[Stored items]
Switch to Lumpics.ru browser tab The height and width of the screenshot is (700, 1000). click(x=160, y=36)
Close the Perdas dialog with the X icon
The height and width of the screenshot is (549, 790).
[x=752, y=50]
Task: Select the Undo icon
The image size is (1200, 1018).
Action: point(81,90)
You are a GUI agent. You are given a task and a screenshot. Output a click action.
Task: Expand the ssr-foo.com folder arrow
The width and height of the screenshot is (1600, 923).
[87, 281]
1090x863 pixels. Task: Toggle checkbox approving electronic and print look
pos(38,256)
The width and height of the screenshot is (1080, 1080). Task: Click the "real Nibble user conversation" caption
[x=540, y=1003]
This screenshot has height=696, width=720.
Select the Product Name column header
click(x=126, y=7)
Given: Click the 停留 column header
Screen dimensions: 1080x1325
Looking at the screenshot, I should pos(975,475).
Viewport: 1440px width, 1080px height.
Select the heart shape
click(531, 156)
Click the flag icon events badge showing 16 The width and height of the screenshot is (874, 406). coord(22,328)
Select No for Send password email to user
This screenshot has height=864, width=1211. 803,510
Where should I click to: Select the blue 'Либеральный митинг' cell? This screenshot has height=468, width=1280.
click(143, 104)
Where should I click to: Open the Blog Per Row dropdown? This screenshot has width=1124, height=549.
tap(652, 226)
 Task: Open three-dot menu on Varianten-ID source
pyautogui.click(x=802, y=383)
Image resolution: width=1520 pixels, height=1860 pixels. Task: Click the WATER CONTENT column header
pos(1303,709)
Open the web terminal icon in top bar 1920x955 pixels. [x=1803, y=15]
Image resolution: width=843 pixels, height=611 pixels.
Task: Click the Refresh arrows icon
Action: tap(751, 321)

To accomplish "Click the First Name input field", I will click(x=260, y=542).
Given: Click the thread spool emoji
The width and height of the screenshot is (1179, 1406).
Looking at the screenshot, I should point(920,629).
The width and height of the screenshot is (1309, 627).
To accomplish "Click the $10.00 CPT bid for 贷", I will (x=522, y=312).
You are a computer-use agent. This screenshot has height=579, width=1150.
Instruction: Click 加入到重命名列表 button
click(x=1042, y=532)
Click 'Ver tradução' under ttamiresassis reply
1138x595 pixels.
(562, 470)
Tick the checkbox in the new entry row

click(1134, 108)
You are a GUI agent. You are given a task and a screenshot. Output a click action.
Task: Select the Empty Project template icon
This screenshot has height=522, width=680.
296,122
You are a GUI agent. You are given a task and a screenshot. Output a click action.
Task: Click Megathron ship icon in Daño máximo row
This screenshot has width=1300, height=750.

**Exercise requirements:** Once you reach the line that holds "Image resolution: width=1520", print it and every line after it through the end of the records, word for word.

**Answer box:**
Image resolution: width=1520 pixels, height=1860 pixels. Task: Click the WATER CONTENT column header
pos(1303,709)
Open the web terminal icon in top bar 1920x955 pixels. [x=1803, y=15]
Image resolution: width=843 pixels, height=611 pixels.
Task: Click the Refresh arrows icon
Action: tap(751, 321)

To accomplish "Click the First Name input field", I will click(x=260, y=542).
Given: Click the thread spool emoji
The width and height of the screenshot is (1179, 1406).
Looking at the screenshot, I should point(920,629).
The width and height of the screenshot is (1309, 627).
To accomplish "Click the $10.00 CPT bid for 贷", I will (x=522, y=312).
You are a computer-use agent. This screenshot has height=579, width=1150.
Instruction: Click 加入到重命名列表 button
click(x=1042, y=532)
Click 'Ver tradução' under ttamiresassis reply
1138x595 pixels.
(562, 470)
Tick the checkbox in the new entry row

click(1134, 108)
You are a GUI agent. You are given a task and a screenshot. Output a click action.
Task: Select the Empty Project template icon
This screenshot has height=522, width=680.
296,122
You are a GUI agent. You are given a task and a screenshot. Output a click action.
Task: Click Megathron ship icon in Daño máximo row
This screenshot has width=1300, height=750.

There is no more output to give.